Mallory era en realidad el Coronel Mallory, de la CIA. Total, que el prota lo descubre y huye con los diarios, refugiándose en el K2 donde descubre que en realidad la montaña es una base alemana, el Kampfstrupffe 2 donde Himmler se oculta desde la II Guerra Mundial esperando encontrar un pelo del Fuhrer para clonarlo. Allí encuentra a una doctora alemana rubia de turgentes senos que huye con él en un platillo de la Luftwaffe y aterrizan en Arkansas, despedazando unas cuantas vacas de camino y avisan al presidente, que bombardea el Tibet y lo deja plano y ahí acaba todo.
Creo que ya estoy preparado para recibir las cantidades ingentes de dinero y fama artificial que me va a proporcionar este fulminante éxito. Y si alguno de vosotros, envidiosos, se atreve a plagiarme que se prepare para que la ira de Dan Brown caiga sobre él. Avisados estáis.

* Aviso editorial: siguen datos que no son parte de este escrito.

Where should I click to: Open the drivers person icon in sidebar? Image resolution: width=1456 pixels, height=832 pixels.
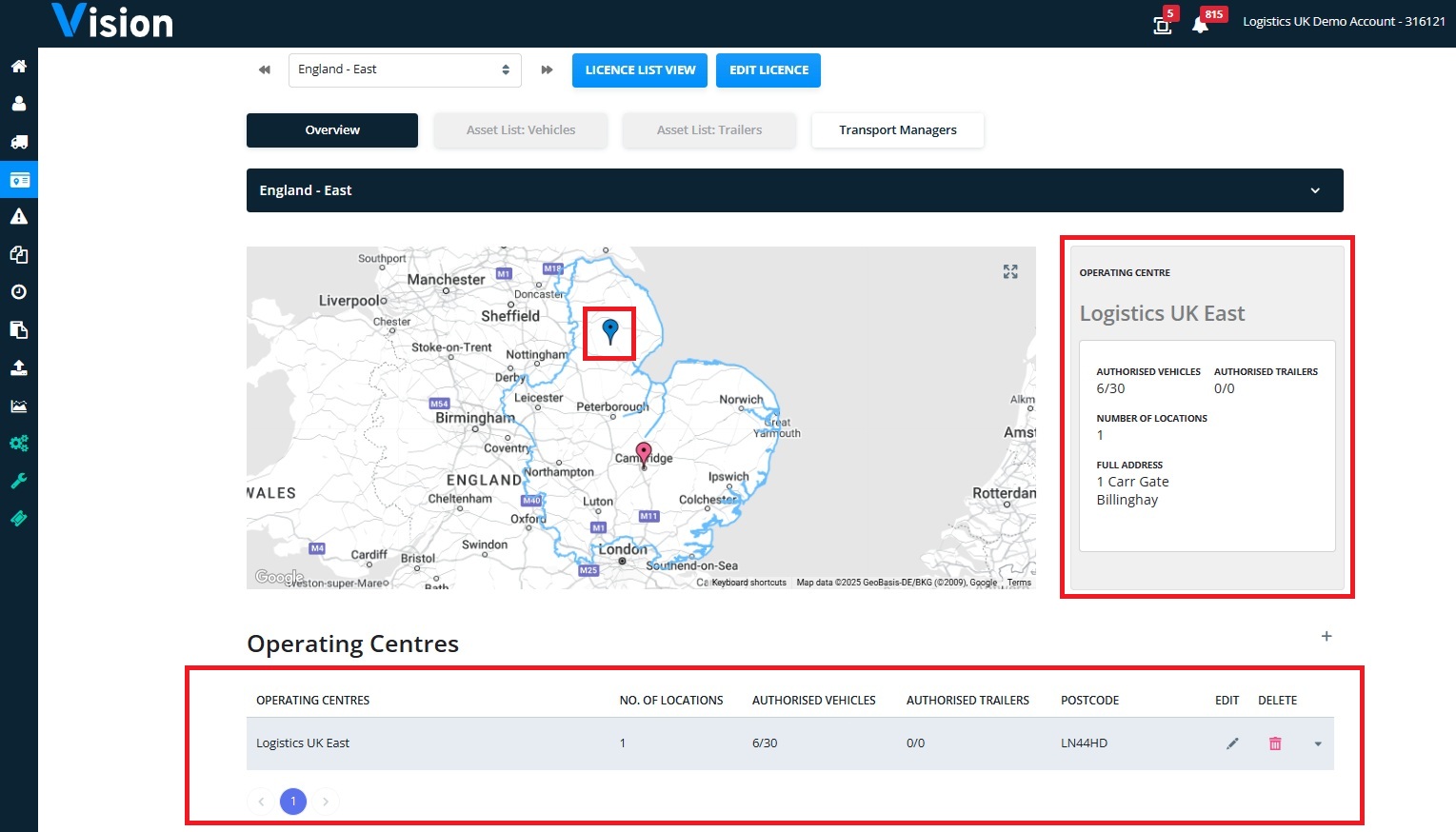coord(18,104)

*Para Roberto, el auténtico genio.


polidori dijo
¡Apúntate una! ¡Sí señor!
Y estoy completamente de acuerdo: la calidad literaria de las obras que hoy pueblan nuestras librerías es directamente proporcional a la ingente cantidad de títulos que se publican (muchos, muchísimos, sin ton ni son). Salvo honrosas excepciones (Sábato, por citar una), lo demás es carne de hoguera.